Liverpool Sound and Vision Rating * * * *
Cast: David Tennant, Janet Montgomery, Marcin Dorocinski, Linda Bassett, Piotr Baumann, Nicholas Blane, Kenneth Collard, Dan Fredenburgh, Adam Godley, Burn Gorman, Ellie Haddington, Julian Harries, Ann Eleonara Jorgensen, Radoslaw Kaim, Grzegorz Kowalczyk, Anton Lesser, Richard Lintern, Tuppence Middleton, Andrew Sachs, Fenella Woolgar.
The noose around Poland that was being held between Germany and Russia was getting ever tighter as the second and final part of Ian La Frenais and Dick Clements’ adaptation of Alun Furst’s novel Spies of Warsaw came to its conclusion.
Audiences that were gripped by the pre-Second World War opening part would not have been disappointed as the time ticked by as the countdown to Germany’s invasion of Poland begun and the true horror of what awaited the brave people of that nation.
Where the action slowed down, the time in Paris for instance in which David Tennant’s recently promoted Jean-François Mercier spent precious time trying to get his military superiors to believe that France was as vulnerable as Poland and Belgium, was captured in its difficult laboriousness with a certain amount of ease.

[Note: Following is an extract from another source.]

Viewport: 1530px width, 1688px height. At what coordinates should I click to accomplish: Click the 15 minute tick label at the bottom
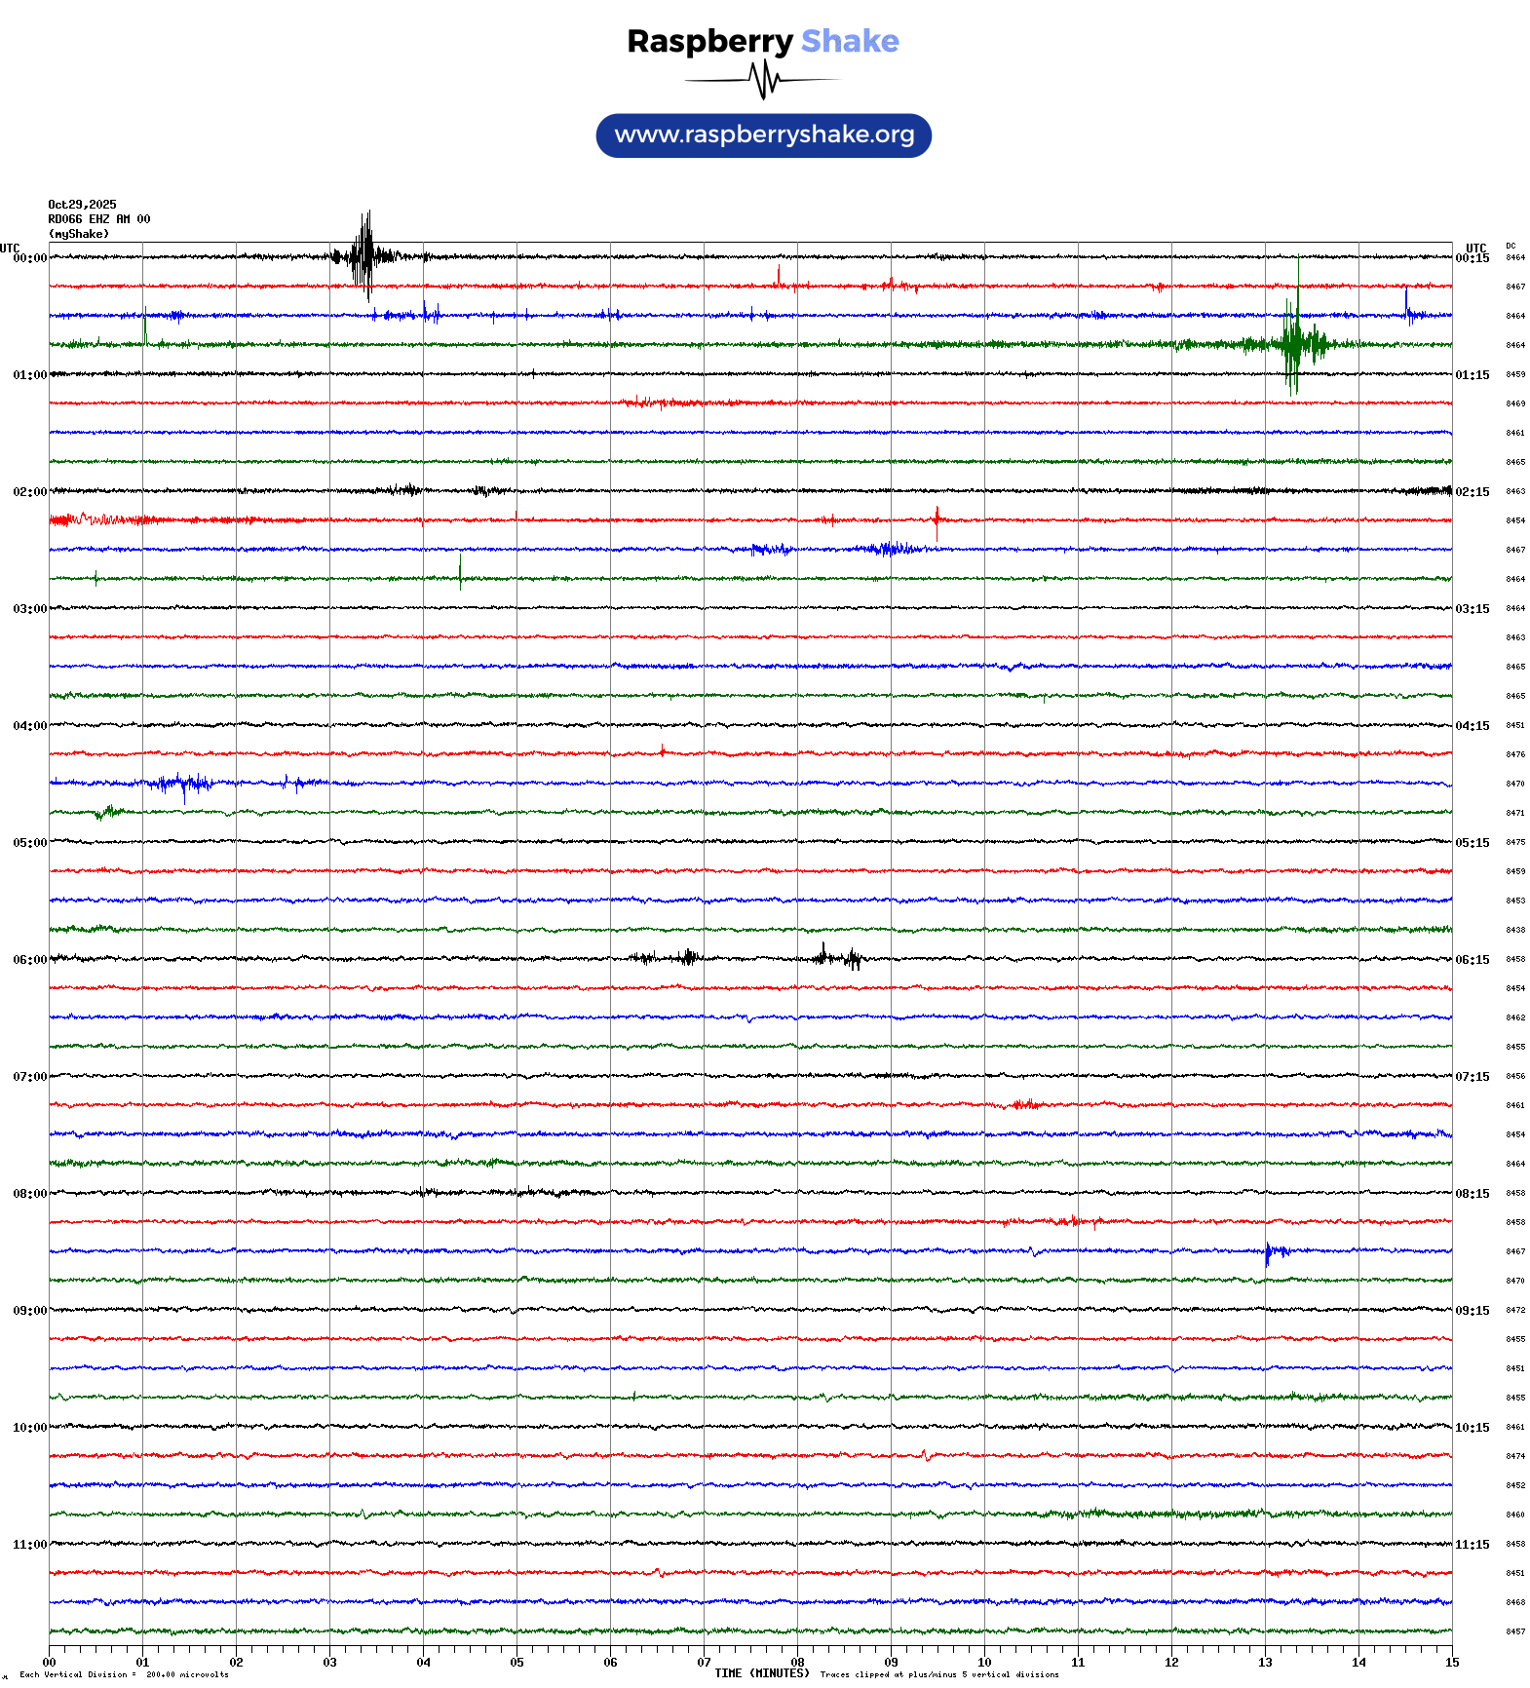click(x=1451, y=1663)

For the easily distracted it may have been a pointless exercise but it added to the effect of the feeling that people all over Europe were feeling in the days and weeks before the war started. Nothing felt real, however everything was coming to its head and the result would not be good.

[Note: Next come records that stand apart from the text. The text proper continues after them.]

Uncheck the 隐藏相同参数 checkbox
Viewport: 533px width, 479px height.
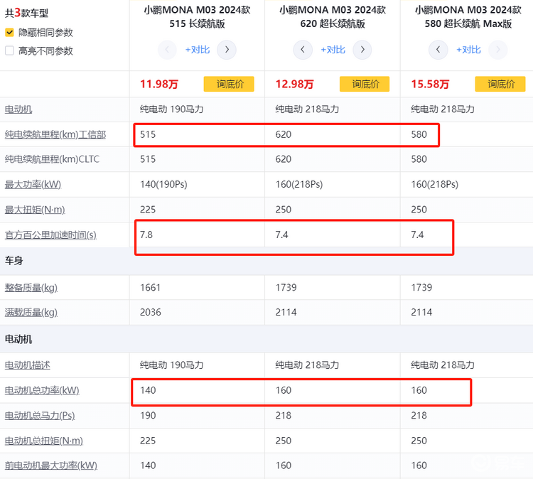pyautogui.click(x=9, y=33)
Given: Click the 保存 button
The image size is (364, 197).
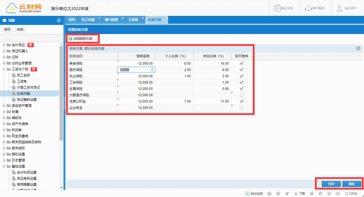Looking at the screenshot, I should (x=351, y=184).
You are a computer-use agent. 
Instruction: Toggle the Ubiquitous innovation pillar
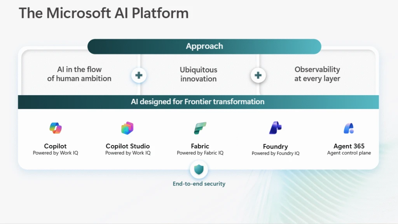pos(198,74)
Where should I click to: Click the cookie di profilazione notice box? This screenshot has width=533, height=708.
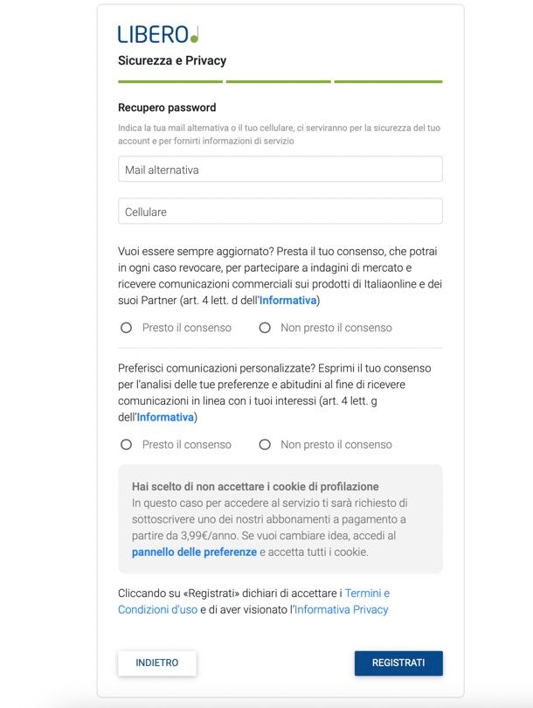[x=280, y=518]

David Tennant, Janet Montgomery and Anton Lesser continued to shine in their respective roles but there was the little extra nugget of gold in a nod to television past with the great Andrew Sachs having a small but vital role on screen as the plan to keep part of Poland’s resources out of Nazi hands. This precious moment of television looking after one of its greats was as touching as it was unexpected, a real treasured piece to savour.

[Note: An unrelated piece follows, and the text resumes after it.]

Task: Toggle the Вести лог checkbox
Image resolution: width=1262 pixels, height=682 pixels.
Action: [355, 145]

Spies of Warsaw should be seen as a great drama, which was only enhanced by the story it was conveying and the very gentle love affair between Mr. Tennant’s and Ms. Montgomery’s characters under stressful and evil times. Whilst not quite in the same league as the Hayley Atwell led Restless that was on over the New Year, it still shows there is an appetite for spy thrillers, even from times gone by.